Trump après son appel à Netanyahou : « Pas de souveraineté israélienne en Judée-Samarie »

En pleine effervescence diplomatique à l’ONU, Donald Trump a déclaré qu’il n’autoriserait pas Israël à annexer la Judée-Samarie. Un message clair envoyé à Benyamin Netanyahou après leur conversation téléphonique, mais qui soulève une question de fond : que vaut encore le mot « allié » lorsqu’un pays impose à un autre ses lignes rouges politiques ?

La scène s’est déroulée à la Maison Blanche, après une rencontre entre Donald Trump et Recep Tayyip Erdogan. Face aux journalistes, l’ancien président américain a tranché sans détour : « Je ne permettrai pas à Israël d’annexer la Judée-Samarie. Cela n’arrivera pas. Assez, il est temps d’arrêter. » Et de préciser : « Que j’aie parlé avec Bibi ou pas – et j’ai parlé avec lui – je n’autoriserai pas une telle décision. » Ces propos mettent un terme à toute spéculation autour d’un projet de souveraineté israélienne, même partielle, sur la vallée du Jourdain ou les blocs d’implantations.

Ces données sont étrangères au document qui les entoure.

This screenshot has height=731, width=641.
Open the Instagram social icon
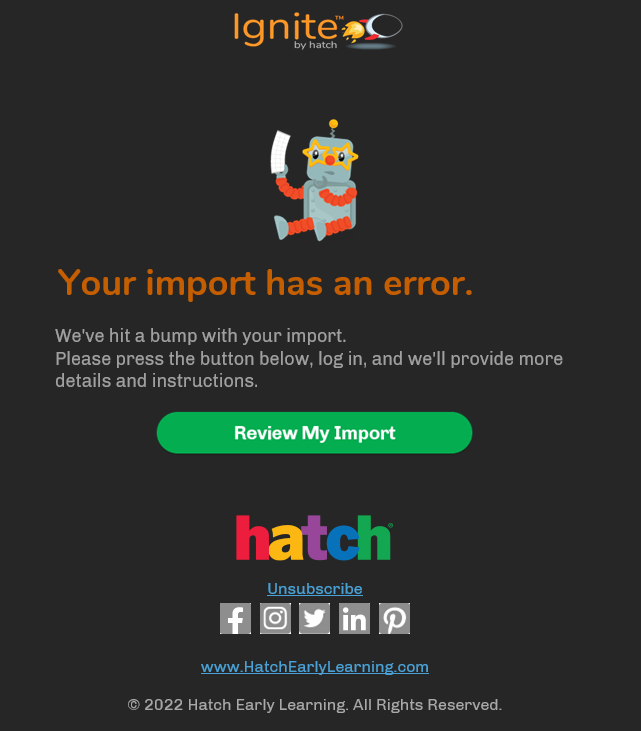(275, 618)
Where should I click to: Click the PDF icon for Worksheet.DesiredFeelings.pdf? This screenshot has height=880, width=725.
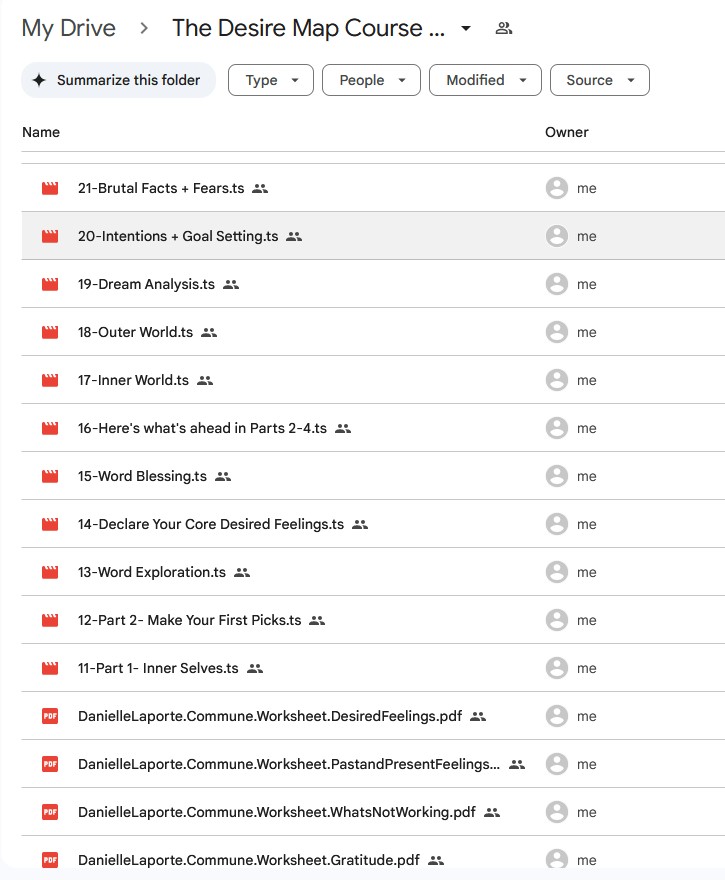50,716
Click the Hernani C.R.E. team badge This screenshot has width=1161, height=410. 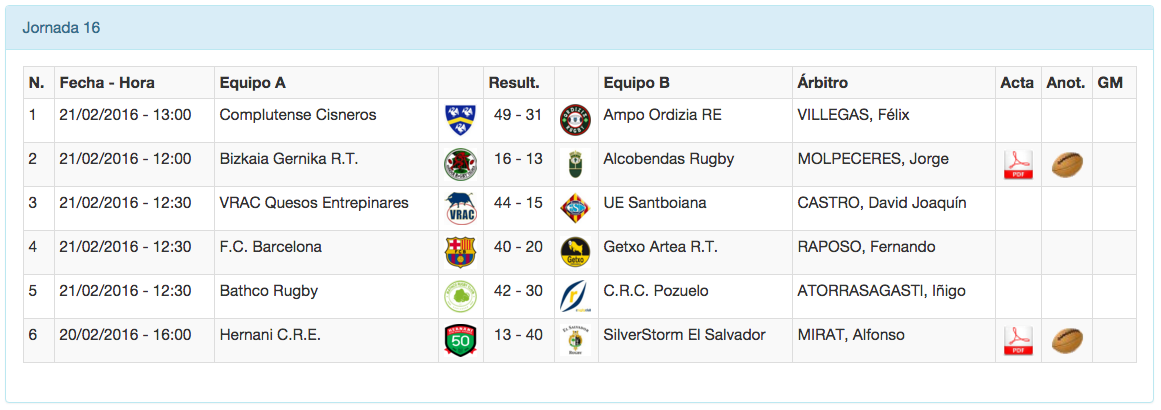[x=460, y=341]
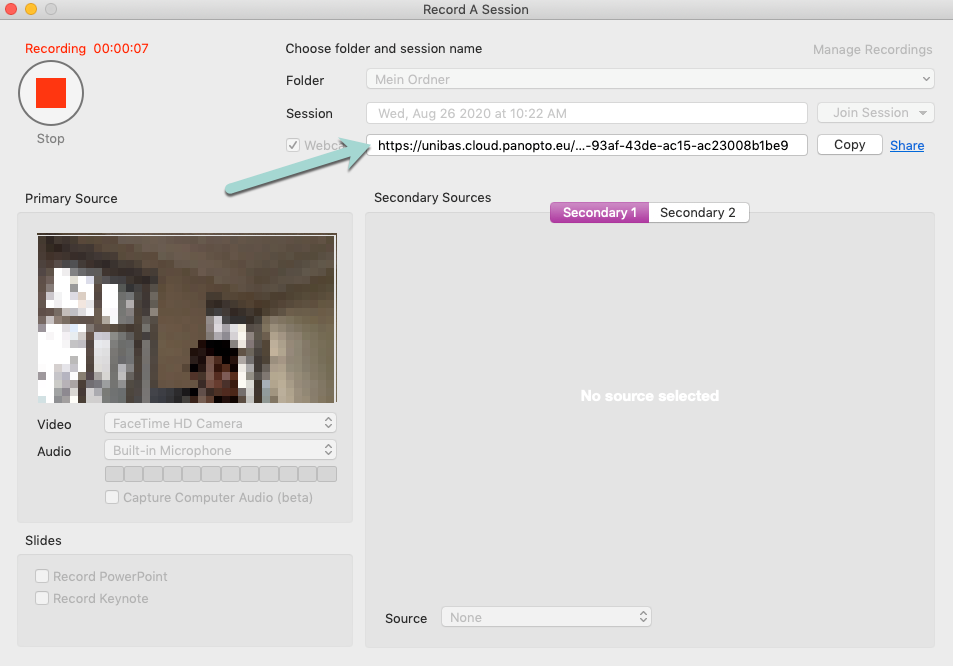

Quelques heures plus tôt, Trump avait confirmé un entretien « positif » avec Netanyahou, centré sur la guerre à Gaza et sur une éventuelle avancée dans le dossier des otages. Dans les coulisses, ses émissaires, Jared Kushner et Steve Witkoff, ont rencontré à deux reprises le Premier ministre israélien à New York. L’objectif affiché : préparer un plan américain de sortie de crise incluant le retour des captifs et un mécanisme international de gouvernance à Gaza « le jour d’après ».

Mais le point de rupture demeure le même : pas de souveraineté israélienne en Judée-Samarie. Un « non » catégorique qui, selon les observateurs, permet à Netanyahou de justifier face à son aile droite l’absence de décision radicale – tout en révélant la dépendance croissante de Jérusalem aux humeurs de Washington.

La réaction française n’a pas tardé. Emmanuel Macron a affirmé à France24 que tout geste d’annexion serait « la fin des Accords d’Abraham », rappelant que les Émirats arabes unis ont posé cette limite dès 2020. Selon lui, l’Amérique et l’Europe se tiennent sur « la même ligne » : empêcher tout pas israélien en direction d’une souveraineté. À la clé, une menace à peine voilée : isolement diplomatique et sanctions.

À la Knesset, certains élus se sont insurgés. « La souveraineté du peuple juif sur sa terre n’est pas négociable et ne dépend d’aucun facteur extérieur, aussi ami soit-il », a écrit Tsvi Sukkot (Sionisme religieux). De son côté, Dan Illouz (Likoud) a rappelé : « Nous aimons et respectons le président Trump, mais la souveraineté en Judée-Samarie appartient au peuple juif seul. »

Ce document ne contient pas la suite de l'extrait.